In the text on running a script at shutdown on Mac OS X, which directory holds system-wide daemons provided by the administrator?

TEXT PASSAGE:
▶
Run a script only at shutdown (not log off or restart) on Mac OS X

强颜欢笑 提交于 2019-11-27 14:26:11

Few days ago I published on github a configuration/script able to be executed at boot/shutdown.

Basically on Mac OS X you could/should use a System wide and per-user daemon/agent configuration file (plist) in conjunction with a bash script file. This is a sample of the plist file you could use:

<?xml version="1.0" encoding="UTF-8"?>
<!DOCTYPE plist PUBLIC "-//Apple//DTD PLIST 1.0//EN" "http://www.apple.com/DTDs/PropertyList-1.0.dtd">
<plist version="1.0">
<dict>
<key>Label</key><string>boot.shutdown.script.name</string>

<key>ProgramArguments</key>
<array>
  <string>SCRIPT_PATH/boot-shutdown.sh</string>
</array>

<key>RunAtLoad</key>
<true/>

<key>StandardOutPath</key>
<string>LOG_PATH/boot-shutdown.log</string>

<key>StandardErrorPath</key>
<string>LOG_PATH/boot-shutdown.err</string>

</dict>
</plist>

You can place this file into /Library/LaunchDaemons. There are many directories where the plist file could be placed, it depends from what you need, the rights of the process and so on.

~/Library/LaunchAgents         Per-user agents provided by the user.
/Library/LaunchAgents          Per-user agents provided by the administrator.
/Library/LaunchDaemons         System wide daemons provided by the administrator.
/System/Library/LaunchAgents   Mac OS X Per-user agents.
/System/Library/LaunchDaemons  Mac OS X System wide daemons.

This script boot-shutdown.sh will be loaded and executed at every boot/shutdown.

#!/bin/bash
function shutdown()
{

  # INSERT HERE THE COMMAND YOU WANT EXECUTE AT SHUTDOWN OR SERVICE UNLOAD

  exit 0
}

function startup()
{

  # INSERT HERE THE COMMAND YOU WANT EXECUTE AT STARTUP OR SERVICE LOAD

  tail -f /dev/null &
  wait $!
◀
Pixel coordinate grounding data:
▶
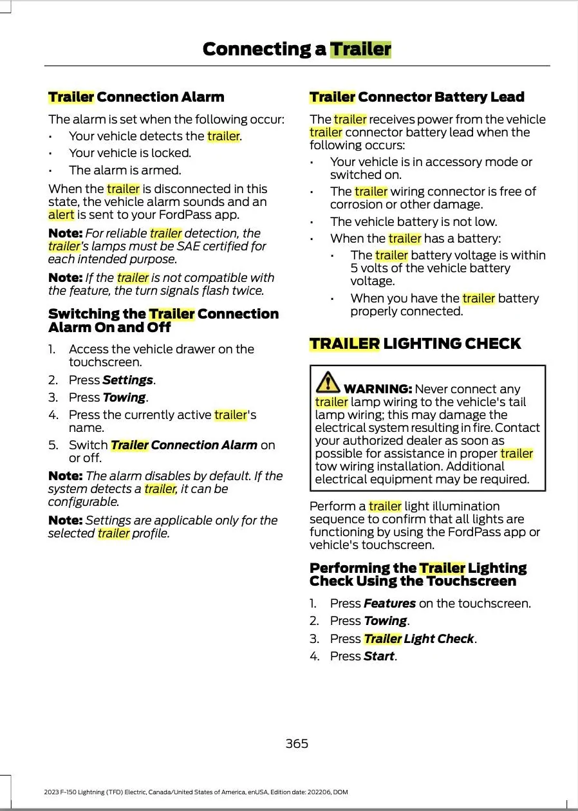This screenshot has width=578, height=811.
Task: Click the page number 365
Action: [x=297, y=743]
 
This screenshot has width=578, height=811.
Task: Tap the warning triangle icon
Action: [x=328, y=382]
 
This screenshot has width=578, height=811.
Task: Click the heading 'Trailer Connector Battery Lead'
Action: [x=416, y=97]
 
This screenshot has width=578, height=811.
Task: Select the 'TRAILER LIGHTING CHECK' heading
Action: [x=415, y=344]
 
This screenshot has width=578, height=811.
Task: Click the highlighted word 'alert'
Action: [x=61, y=215]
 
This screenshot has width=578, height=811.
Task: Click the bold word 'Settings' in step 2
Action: [x=127, y=380]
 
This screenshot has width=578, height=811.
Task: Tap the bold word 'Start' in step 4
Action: [x=378, y=656]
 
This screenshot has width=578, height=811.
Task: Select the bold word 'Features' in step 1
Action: [x=389, y=603]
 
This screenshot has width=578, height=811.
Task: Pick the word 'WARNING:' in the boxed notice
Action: [x=378, y=389]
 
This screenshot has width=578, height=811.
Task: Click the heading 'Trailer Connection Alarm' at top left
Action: [x=136, y=97]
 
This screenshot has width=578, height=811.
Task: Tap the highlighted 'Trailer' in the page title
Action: [x=360, y=50]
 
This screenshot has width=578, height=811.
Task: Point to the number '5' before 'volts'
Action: [x=354, y=268]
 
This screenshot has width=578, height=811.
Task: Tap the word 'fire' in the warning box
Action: [x=485, y=428]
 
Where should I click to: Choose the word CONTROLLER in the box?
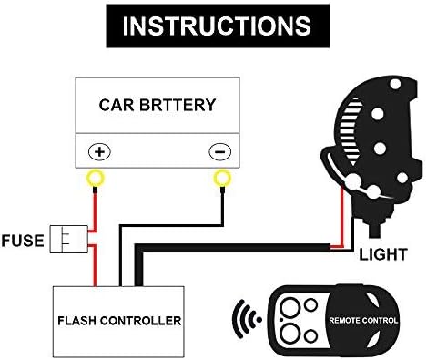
◀
PROBLEM SOLUTION: /Library/LaunchDaemons